begin TEXT SEGMENT
HBR May/June 2019: Recruitment

Harvard Business Review

May/June 2019

Annotated table of contents

1. Adi Ignatius, ESG comes of age

Adi Ignatius, editor in chief of HBR, introduces the article on the shift in investor priorities to embrace environmental, social and governance performance criteria.

Idea watch

2. HBR Team, When scandal engulfs a celebrity endorser

Celebrity endorsers for US publicly traded companies generated 128 incidents of negative publicity from 1988 to 2016, according to a recent study. In nearly 60% of the cases, companies did nothing in response, but those who did react quickly, either standing by or severing relations with the celebrity in question incurred fewer share price losses. Four factors played a role in the public reaction to celebrity misbehaviour: perceived innocence or guilt; the closeness between the celebrity’s profession and the brand; and convincing, timely public apology by the celebrity.

3. Nicole Torres, When you pitch an idea gestures matter more than words

Research led by Joep Cornelissen of Erasmus University exposed experienced, but non-specialist, investors to recordings of pitches for a fictional device meant to help people recover from injuries. The pitches were made by the same actor, but with varying emphasis on hand gestures, technical explanations, metaphors, analogies and anecdotes. The use of hand gestures proved to be significantly more effective, leading to 12% more investment interest.

4. Grete Faremo, The Executive Director of a UN Agency on running it like a business

Faremo has led the UN Office for Project Services (UNOPS) since 2014, following a high-level career in the government and private sector of Norway. UNOPS, which carries out projects for the UN and national governments in severely deprived or disaster areas across the world, often in support of refugees, had already undergone a process of restructuring to avoid bankruptcy. The agency needed to upgrade its methodology for costing its services to combine willingness and expertise to work in difficult circumstances with a viable commercial rationale. Under Faremo, the effort to integrate public and private sector values continued, as she gave frontline workers more say in decisions, created a governance structure for greenlighting quickly complex projects and embraced innovation. UNOPS diversified the types of projects it takes on to include for instance financing for social sustainability projects, in renewable energy, affordable housing and health infrastructure.

Spotlight: Recruiting

5. Peter Cappelli, Your approach to hiring is all wrong

The flow of employees in and out of jobs is increasingly shaped by the rise of external recruiters and the weakening of the internal hiring function as positions are increasingly filled by outside candidates. Retention is difficult and the costs of hiring are on the rise, as getting a new job seems to be the likelier route to a higher salary and professional advancement. Cappelli emphasizes that companies need to track their hiring processes to determine how many positions are filled from within, and especially how good the people they hire turn out to be. He also outlines several other good practices to increase the quality of their hiring processes: eliminate the posting of ‘phantom jobs’; design jobs with realistic requirements; focus less on approaching passive candidates; understand the limits of referrals; prioritize the quality not the quantity of applicants; test standard skills; standardize the interviewing process; and examine critically the high-tech solutions on offer.
end TEXT SEGMENT
**EXERCISE DETAILS:** Transcribe the HBR issue summary above word for word, from "3. Nicole Torres, When" down to "more investment interest.".
begin RAW RECORDS
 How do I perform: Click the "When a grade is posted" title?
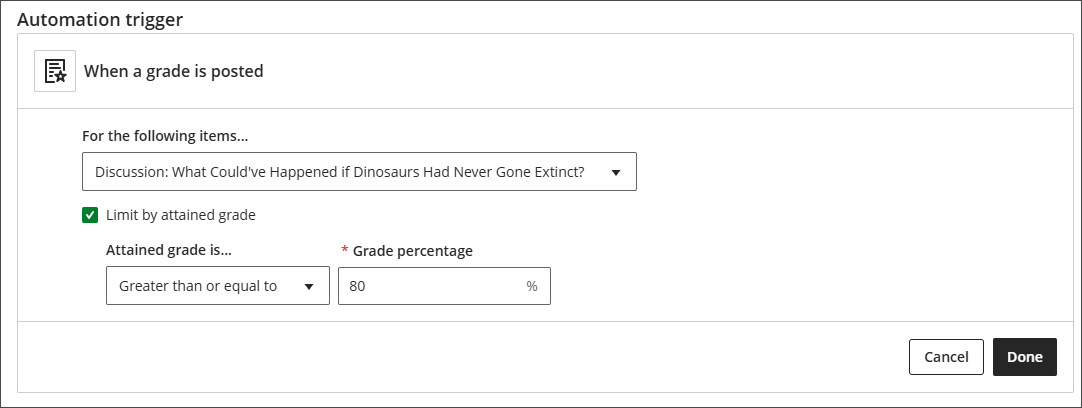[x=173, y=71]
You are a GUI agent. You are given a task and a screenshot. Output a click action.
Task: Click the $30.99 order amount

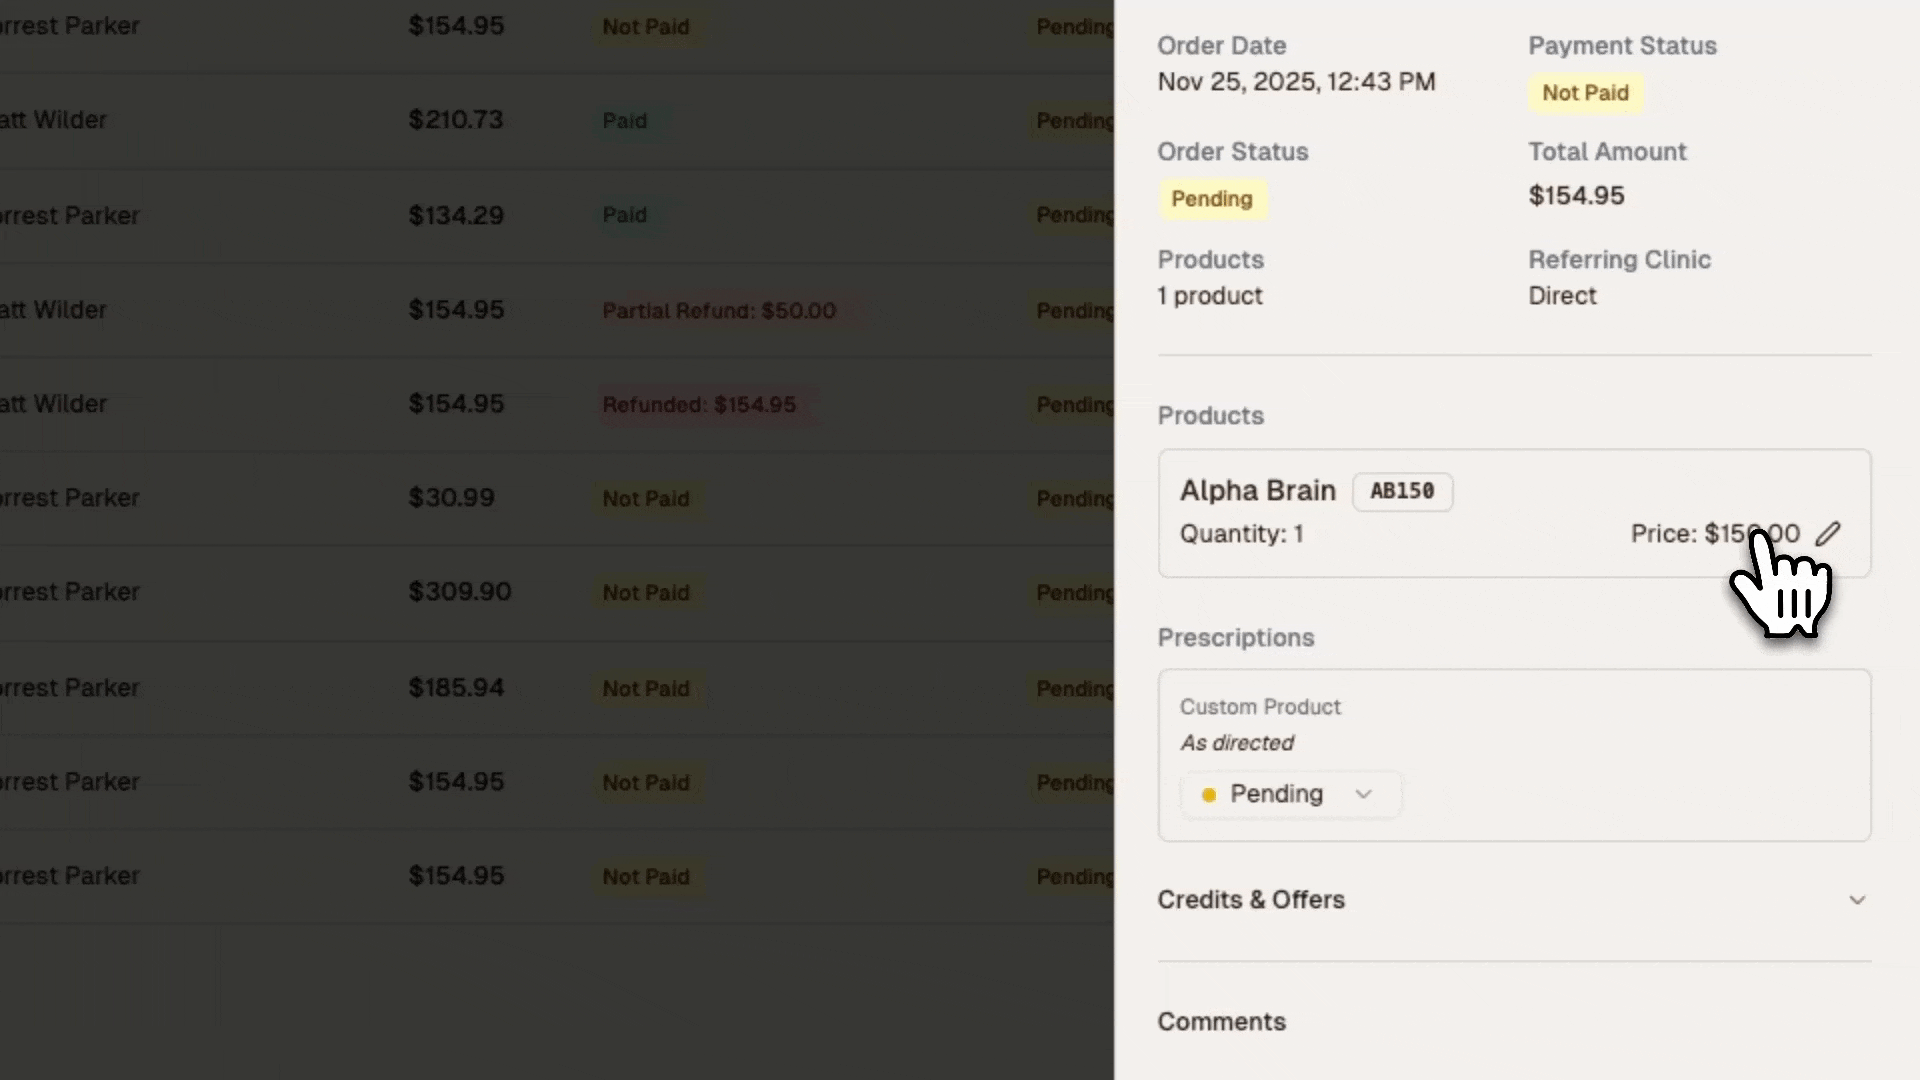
end RAW RECORDS
begin RAW RECORDS
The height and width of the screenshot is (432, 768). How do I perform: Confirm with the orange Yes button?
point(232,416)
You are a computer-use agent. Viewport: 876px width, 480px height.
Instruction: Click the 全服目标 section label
end RAW RECORDS
**FINISHED TASK:**
3. Nicole Torres, When you pitch an idea gestures matter more than words

Research led by Joep Cornelissen of Erasmus University exposed experienced, but non-specialist, investors to recordings of pitches for a fictional device meant to help people recover from injuries. The pitches were made by the same actor, but with varying emphasis on hand gestures, technical explanations, metaphors, analogies and anecdotes. The use of hand gestures proved to be significantly more effective, leading to 12% more investment interest.